_WRITTEN TASKS:_
1. Do these statements agree with the French onion soup recipe? Answer yes or no for each and quote the words of the recipe that decide it. (a) The onions go into the pan with about half a cup of melted butter. (b) After the broth is added, the soup should be brought to a boil. (c) Vidalia onions are suggested if they are available.
2. In the French onion soup recipe, how long does the soup keep heating, covered, after the broth and garlic go in?

_SELECTION:_
==*==

I made this the other night
for the first time in ages.
It is SOOO good AND easy!
I wanted to post it before the
warm days of spring hit too hard.
There is nothing like good soup
on a cool day.
There are tons of
There are tons of
recipes out there for
French Onion Soup
but this is my own recipe.
Most of them call for
wine added to the mix
somewhere along the line.
I don't drink because
of a reaction I have to alcohol.
MyHero doesn't drink
either - well, just because
he doesn't.
So...
What to do for good
FLAVOR?
Well, ma'am, I
CARAMELIZE
the onions.
This is the simplest recipe
you will EVER make.
I promise.
Take 3 or 4
large yellow onions..
Vidalias if you can find them.
Slice into rings about
1/4 inch thick..or thicker...
or thinner...doesn't matter.
Put them in a large, heavy
saucepan placed over
barely medium heat.
Throw the onions in there
with about 1/2 cup melted
REAL BUTTER
Stir onions until they are
coated with butter.
Place a tightly fitted lid on top.
Stir a few times till they are
heated a bit.
Turn the burner down to your
lowest setting.
Walk away.
Come back in a half hour or so
and stir them down.
Check them every ten minutes or so
and when they are
transparent let them continue
cooking until they start
turning a pale golden brown.
Remove the cover~
Then start stirring them
more often so
that they don't burn.
When they are a wonderful
medium golden brown
pour in a large container
of Swanson's Beef Broth.
(32 oz or so)
Add 1 tsp. garlic powder (not salt).
This time I used about
1 teaspoon of minced garlic from the jar
(the kind in oil in the produce dept here)
Cover and continue to let heat
for 20 to 30 minutes.
Don't boil it though.
Meanwhile,
Cut bread into a round that will
fit the top of your oven proof bowls.
Toast the bread.
Ladle soup into the bowl.

==*==

_ENTRIES PROVIDED:_

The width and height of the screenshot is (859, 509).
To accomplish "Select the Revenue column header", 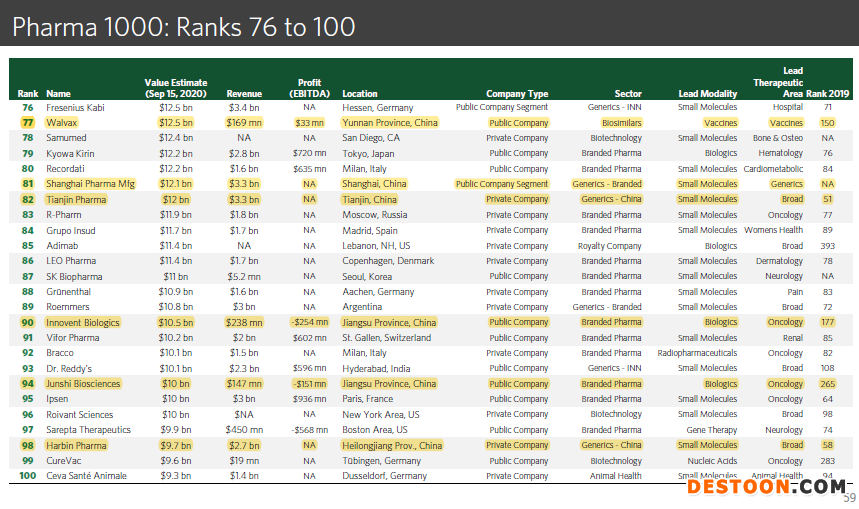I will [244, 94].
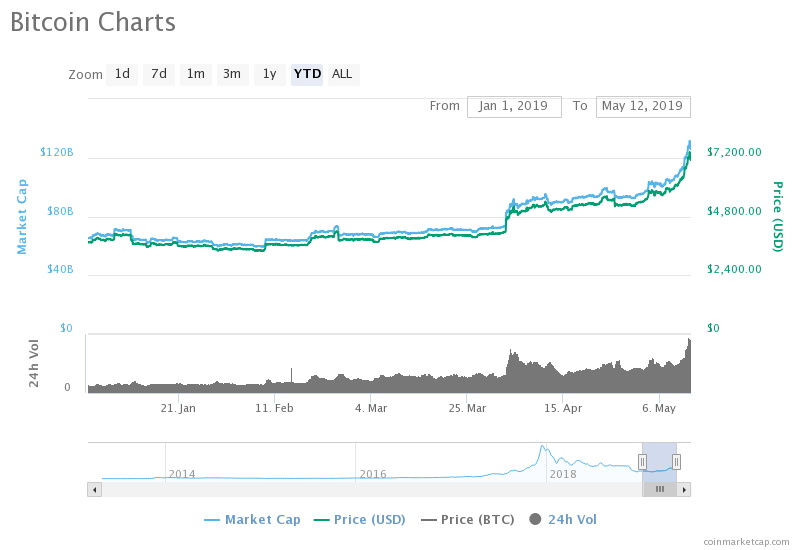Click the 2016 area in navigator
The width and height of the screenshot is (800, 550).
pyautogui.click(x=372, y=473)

==*==

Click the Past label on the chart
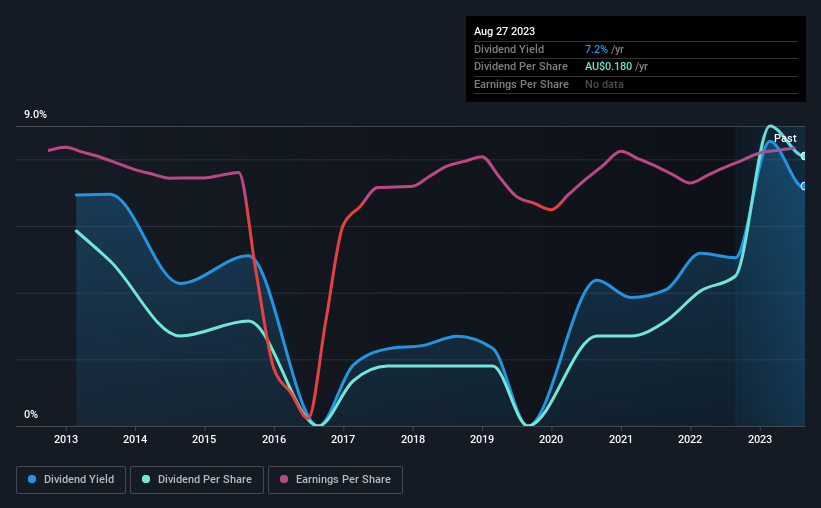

==*==

_RESPONSES:_
1.
(a) Yes: "with about 1/2 cup melted REAL BUTTER"
(b) No: "Don't boil it though."
(c) Yes: "Vidalias if you can find them."

2. For 20 to 30 minutes.